Minoranze e libertà di culto nelle carceri italiane
Tra diritti fondamentali vi è inoltre la libertà di culto, poiché coltivare la propria identità religiosa in modo corretto e non fuorviato è uno strumento importante di pentimento e riabilitazione. Eppure tale diritto spesso non viene garantito alle minoranze. Di norma i rappresentati religiosi di ogni culto devono incontrare i detenuti e garantire le funzioni religiose settimanalmente, in uno spazio consono e consacrato secondo la legge 354/1975 dell’ordinamento penitenziario. L’Islam è la seconda religione più diffusa tra i detenuti dopo quella cattolica, un indicatore significativo è rappresentato dalla grossa componente magrebina in regime di detenzione che supera le oltre 8 mila unità. Considerato anche la provenienza asiatica e africana, la percentuale arriverebbe a un detenuto su tre di fede musulmana. Durante la preghiera hanno bisogno di spazio, acqua per abluzioni, tappeto e della giusta direzione verso Mecca.

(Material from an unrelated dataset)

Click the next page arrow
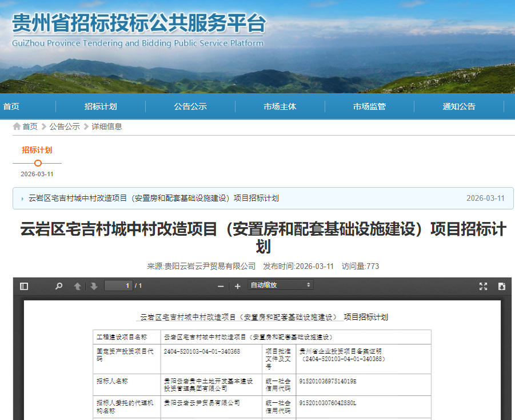Viewport: 515px width, 420px height. pyautogui.click(x=93, y=286)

Il problema del sovraffollamento rende impossibile svolgere le preghiere del venerdì in cella: se non c’è abbastanza spazio è impossibile pregare. Inoltre, le visite degli Imam ai detenuti sono molto limitate. Un altro punto critico è la messa a disposizione del cibo halal, che non è garantita in tutti gli istituti. Solo nel 2015, grazie ad un progetto pilota dell’UCOII, 8 prigioni in tutta Italia hanno garantito cibi halal, oltre a spazi e possibilità di momenti spirituali per i detenuti musulmani.
La pandemia e l’orrore di Santa Maria Capua Vetere
La situazione nelle carceri italiane è peggiorata con la pandemia di COVID-19, che ha causato la diminuzione della frequenza dei colloqui, delle ulteriormente carenti assistenza medica e organizzazione delle attività. Per altro, con il D.L. 8 marzo 2020 n°11, si è applicato anche il regime di chiusura totale delle porte delle carceri per evitare di avere un paziente zero tra i detenuti. L’ondata pandemica ha lasciato delle grosse crepe che faticano a chiudersi.
Il 2020 non è stato solo l’anno della pandemia, ma anche quello della mattanza di Santa Maria Capua Vetere. Il 6 aprile 2020, 283 poliziotti, provenienti anche da altri istituti, sono entrati in carcere e hanno massacrato di botte per circa quattro ore e mezza i detenuti del reparto Nilo, che ospita condannati per crimini minori. La spedizione punitiva degli agenti penitenziari si è scagliata sui detenuti in quanto rei di aver protestato per ottenere dispositivi di protezione individuale per evitare il contagio. Botte, sevizie, minacce sono state denunciate dai familiari dei detenuti e confermate attraverso i filmati delle telecamere. Ad oggi sono 200 le persone sotto indagine o condannate per il pestaggio.
Nel 2013 l’Italia è già stata condannata dalla Corte europea per i diritti umani per le condizioni degradanti dei detenuti, venendo ritenuta responsabile della violazione dell’art. 3 della CEDU. Alla luce di quanto emerso, è ancora lunga ma necessaria la strada per garantire tutti i servizi necessari affinché le carceri italiane diventino davvero un luogo di rieducazione e preparazione ad una nuova vita.